Perceval turned to her, and Rien already knew her well enough to hear the conversation they let pass unspoken. "Our father," Perceval could have said, and Rien could have answered, "He doesn't think so," and that would not have been exactly true, any of it.

And so Perceval said, "To apologize." When she shrugged, her parasite wings brushed the ceiling. She jerked her eyes at the arch of them, a gesture that managed to include her maiming, her shorn hair, and maybe the world.

Rien could not imagine a member of the Conn family seeking forgiveness. Even if she had seen a portion of Benedick's apology with her own eyes.

Well, perhaps Tristen. But Tristen was different.

And Tristen was theirs. Hers and Perceval's. After a fashion. "Tristen and I think the whole thing was planned. That you were meant to be a sacrifice."

"Father agrees. He said he wondered what might have happened if Ariane had killed and devoured me. If there was another virus in me; if I am poisoned more ways than one."

She said it so plainly, as if the words sent no pang to her heart. Perhaps the pain they caused Rien was pain enough for both. Rien was still considering that when Perceval continued, "Did you and Tristen have any suspicion who might be behind it?"

"Somebody who hates Rule," Rien said. "And doesn't like you very much either."

"Or doesn't like Benedick."

"He's had longer to collect enemies," Rien admitted, and was glad when Perceval laughed. "Tristen told me about the .. . about how his blade got broken.
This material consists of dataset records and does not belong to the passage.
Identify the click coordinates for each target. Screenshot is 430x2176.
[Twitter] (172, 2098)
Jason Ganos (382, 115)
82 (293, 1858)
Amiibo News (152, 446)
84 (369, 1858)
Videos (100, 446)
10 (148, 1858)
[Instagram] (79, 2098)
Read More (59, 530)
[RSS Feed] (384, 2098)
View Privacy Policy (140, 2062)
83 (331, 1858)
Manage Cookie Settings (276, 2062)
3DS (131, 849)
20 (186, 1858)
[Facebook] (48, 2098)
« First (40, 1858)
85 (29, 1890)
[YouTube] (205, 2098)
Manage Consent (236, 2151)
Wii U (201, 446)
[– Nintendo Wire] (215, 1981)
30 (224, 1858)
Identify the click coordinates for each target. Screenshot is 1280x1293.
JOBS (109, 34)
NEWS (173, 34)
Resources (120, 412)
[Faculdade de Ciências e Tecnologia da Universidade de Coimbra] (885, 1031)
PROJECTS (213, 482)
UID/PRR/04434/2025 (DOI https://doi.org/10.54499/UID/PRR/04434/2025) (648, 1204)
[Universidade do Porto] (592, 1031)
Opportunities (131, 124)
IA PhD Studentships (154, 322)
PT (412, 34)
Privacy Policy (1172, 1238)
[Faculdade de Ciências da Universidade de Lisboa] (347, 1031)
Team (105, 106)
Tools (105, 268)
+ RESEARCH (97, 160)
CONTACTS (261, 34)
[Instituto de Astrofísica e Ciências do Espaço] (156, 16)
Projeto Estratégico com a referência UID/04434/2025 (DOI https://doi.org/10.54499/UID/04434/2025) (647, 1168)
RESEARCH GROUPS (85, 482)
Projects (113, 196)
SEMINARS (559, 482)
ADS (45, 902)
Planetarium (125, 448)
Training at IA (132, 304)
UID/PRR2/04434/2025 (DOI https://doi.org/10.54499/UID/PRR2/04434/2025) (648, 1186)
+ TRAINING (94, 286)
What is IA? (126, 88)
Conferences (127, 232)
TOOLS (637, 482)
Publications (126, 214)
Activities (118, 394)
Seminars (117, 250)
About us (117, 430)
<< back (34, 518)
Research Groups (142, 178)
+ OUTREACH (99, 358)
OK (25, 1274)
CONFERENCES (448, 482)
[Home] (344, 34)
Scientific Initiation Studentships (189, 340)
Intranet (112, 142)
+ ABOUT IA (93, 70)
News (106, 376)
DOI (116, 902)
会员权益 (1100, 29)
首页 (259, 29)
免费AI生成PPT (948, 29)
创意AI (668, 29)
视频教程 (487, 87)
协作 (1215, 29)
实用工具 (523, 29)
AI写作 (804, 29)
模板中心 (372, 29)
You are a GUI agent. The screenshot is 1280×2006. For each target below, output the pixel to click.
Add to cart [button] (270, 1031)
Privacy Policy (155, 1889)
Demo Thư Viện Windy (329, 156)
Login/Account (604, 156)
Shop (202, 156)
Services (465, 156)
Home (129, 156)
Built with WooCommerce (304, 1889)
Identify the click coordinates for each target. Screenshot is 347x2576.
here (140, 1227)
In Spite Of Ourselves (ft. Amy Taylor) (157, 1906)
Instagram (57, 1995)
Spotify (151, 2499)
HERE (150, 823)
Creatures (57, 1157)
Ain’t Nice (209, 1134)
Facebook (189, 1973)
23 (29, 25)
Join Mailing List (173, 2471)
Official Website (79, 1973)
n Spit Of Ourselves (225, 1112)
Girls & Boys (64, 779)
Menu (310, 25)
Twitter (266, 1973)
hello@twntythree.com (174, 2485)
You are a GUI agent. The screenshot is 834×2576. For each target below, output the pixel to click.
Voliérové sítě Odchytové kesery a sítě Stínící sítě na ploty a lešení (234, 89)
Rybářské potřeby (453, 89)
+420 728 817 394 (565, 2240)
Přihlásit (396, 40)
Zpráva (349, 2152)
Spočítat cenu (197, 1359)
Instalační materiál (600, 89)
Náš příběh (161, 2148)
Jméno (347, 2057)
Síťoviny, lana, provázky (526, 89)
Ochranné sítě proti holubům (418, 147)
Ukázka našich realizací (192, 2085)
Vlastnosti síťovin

Twenty years ago, he thinks."

"What can shatter an unblade?"

"Another unblade," Rien said.

"But there aren't that many—oh. Ariane." She paused. "But why trap him there? Why not kill him? Why not.. ."

"Eat his colony, then?"

Perceval nodded, her throat working as she swallowed.

"If she had him in her head, the old Commodore might have noticed. And she wasn't ready to take him on."

"So she hoarded him," Perceval said, sickly. "Like a wasp hoards paralyzed spiders."

"It's amazing that he's as sane as he is."

"We're a tough family." Perceval fiddled with her fingers. "There's something else. When Pinion kidnapped me"—the shadow wings rustled—"it, or someone speaking through it, professed love for me. Someone named Dust claimed me."

Rien thought about what Perceval had just said, about celibacy and duty. She felt Perceval's tension, the loathing she would not let show in her face but couldn't keep out of the set of her shoulders. "I won't let that happen."

"Still," Perceval said. "If you need to keep secrets from me, so the wings don't hear, I understand—what's that?"

She pointed. Outside, the day grew brighter. Achingly bright. Eye searing, red-white, like staring into the unfiltered suns. When Rien raised a hand to draw the drapes, she saw the bones of her hand.

"Shit." Shutters would be gliding over windows on the dayside, even now. It was just a flare, she thought. Or Hero Ng thought for her, and even in the midst of her fear she wondered how long it would be before she stopped remembering that.

And if it wasn't only a flare, they would know soon enough, and there was nothing she could do about it.

"These suns were never stable," Rien said, with Hero Ng's conviction. "And they are dying now."